> JOB A: In the post about replacing a Synology NAS, why did the group switch to exporting over CIFS only? Answer in one to three sentences.
------ ARTICLE ------
One of the groups I support is a small (four person) group of scientific programmers. For about five years they ran a series of Synology NAS, and simultaneously exported NFS to their Linux boxes and CIFS to their Windows boxes on the same data sets, and they were happy. When it came time to replace the Synology, we went with a FreeNAS mini for a whole variety of reasons, and we also switched to CIFS only exporting, as simultaneous CIFS/NFS is dangerous unless there is some secret sauce, which I'm pretty sure the Synology didn't have, and I'm sure FreeNAS doesn't.

Over the next few months we've discovered that Linux, or, more accurately, the programs and programming languages they use, really don't like CIFS very much because chmod, chown and other similar permissions related commands and calls don't work the way the programs expect. This leaves us scratching our heads about what to do.
------
> JOB B: Return the lines of the listing that run from the line with "Go to Previous Sample" to the end of the listing, both ends included.
------ RAW DATA ------
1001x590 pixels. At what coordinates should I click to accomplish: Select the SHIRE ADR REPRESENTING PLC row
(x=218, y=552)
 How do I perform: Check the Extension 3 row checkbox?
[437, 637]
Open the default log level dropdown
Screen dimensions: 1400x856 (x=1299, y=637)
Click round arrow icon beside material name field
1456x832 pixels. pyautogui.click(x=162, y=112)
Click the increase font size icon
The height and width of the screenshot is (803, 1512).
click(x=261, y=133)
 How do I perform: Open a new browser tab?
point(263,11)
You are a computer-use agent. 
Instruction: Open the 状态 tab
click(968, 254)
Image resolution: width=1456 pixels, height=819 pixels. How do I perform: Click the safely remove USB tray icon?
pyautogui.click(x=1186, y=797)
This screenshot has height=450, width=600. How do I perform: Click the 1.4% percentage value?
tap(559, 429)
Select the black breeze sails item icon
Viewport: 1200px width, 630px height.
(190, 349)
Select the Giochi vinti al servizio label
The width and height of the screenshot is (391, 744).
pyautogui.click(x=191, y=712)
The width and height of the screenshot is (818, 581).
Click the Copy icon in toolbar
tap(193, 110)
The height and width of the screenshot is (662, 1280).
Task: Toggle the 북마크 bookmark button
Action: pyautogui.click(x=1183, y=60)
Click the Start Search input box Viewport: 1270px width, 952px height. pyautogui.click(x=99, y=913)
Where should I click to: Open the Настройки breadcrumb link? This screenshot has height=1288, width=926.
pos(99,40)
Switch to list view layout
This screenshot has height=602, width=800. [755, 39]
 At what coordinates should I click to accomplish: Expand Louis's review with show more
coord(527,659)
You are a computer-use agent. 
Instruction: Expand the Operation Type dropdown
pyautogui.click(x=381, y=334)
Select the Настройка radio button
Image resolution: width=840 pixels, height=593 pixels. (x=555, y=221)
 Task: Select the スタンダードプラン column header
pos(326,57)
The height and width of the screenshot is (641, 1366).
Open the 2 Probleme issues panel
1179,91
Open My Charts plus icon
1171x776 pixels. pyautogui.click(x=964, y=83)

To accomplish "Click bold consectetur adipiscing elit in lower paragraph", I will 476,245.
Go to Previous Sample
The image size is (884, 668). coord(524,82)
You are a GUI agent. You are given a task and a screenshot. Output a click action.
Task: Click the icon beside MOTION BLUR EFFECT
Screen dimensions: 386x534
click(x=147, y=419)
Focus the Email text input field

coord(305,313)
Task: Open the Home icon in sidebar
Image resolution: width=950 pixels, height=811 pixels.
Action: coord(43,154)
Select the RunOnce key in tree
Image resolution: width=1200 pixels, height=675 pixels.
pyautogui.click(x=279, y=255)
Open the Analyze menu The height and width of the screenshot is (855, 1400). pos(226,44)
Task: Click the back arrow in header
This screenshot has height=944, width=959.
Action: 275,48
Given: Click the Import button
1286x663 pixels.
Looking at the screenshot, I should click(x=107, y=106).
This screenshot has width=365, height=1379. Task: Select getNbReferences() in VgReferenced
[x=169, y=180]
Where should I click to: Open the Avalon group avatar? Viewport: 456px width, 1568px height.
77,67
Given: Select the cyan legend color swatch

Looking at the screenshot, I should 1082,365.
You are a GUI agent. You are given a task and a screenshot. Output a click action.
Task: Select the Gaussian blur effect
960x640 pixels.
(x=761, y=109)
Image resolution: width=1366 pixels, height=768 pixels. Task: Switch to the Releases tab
------
> EXERCISE RESPONSE A: They switched because serving the same data over CIFS and NFS at once is dangerous unless the system has some special "secret sauce." The writer doubts the Synology had it and is sure FreeNAS doesn't.

> EXERCISE RESPONSE B:
Go to Previous Sample
The image size is (884, 668). coord(524,82)
You are a GUI agent. You are given a task and a screenshot. Output a click action.
Task: Click the icon beside MOTION BLUR EFFECT
Screen dimensions: 386x534
click(x=147, y=419)
Focus the Email text input field

coord(305,313)
Task: Open the Home icon in sidebar
Image resolution: width=950 pixels, height=811 pixels.
Action: coord(43,154)
Select the RunOnce key in tree
Image resolution: width=1200 pixels, height=675 pixels.
pyautogui.click(x=279, y=255)
Open the Analyze menu The height and width of the screenshot is (855, 1400). pos(226,44)
Task: Click the back arrow in header
This screenshot has height=944, width=959.
Action: 275,48
Given: Click the Import button
1286x663 pixels.
Looking at the screenshot, I should click(x=107, y=106).
This screenshot has width=365, height=1379. Task: Select getNbReferences() in VgReferenced
[x=169, y=180]
Where should I click to: Open the Avalon group avatar? Viewport: 456px width, 1568px height.
77,67
Given: Select the cyan legend color swatch

Looking at the screenshot, I should 1082,365.
You are a GUI agent. You are given a task and a screenshot. Output a click action.
Task: Select the Gaussian blur effect
960x640 pixels.
(x=761, y=109)
Image resolution: width=1366 pixels, height=768 pixels. Task: Switch to the Releases tab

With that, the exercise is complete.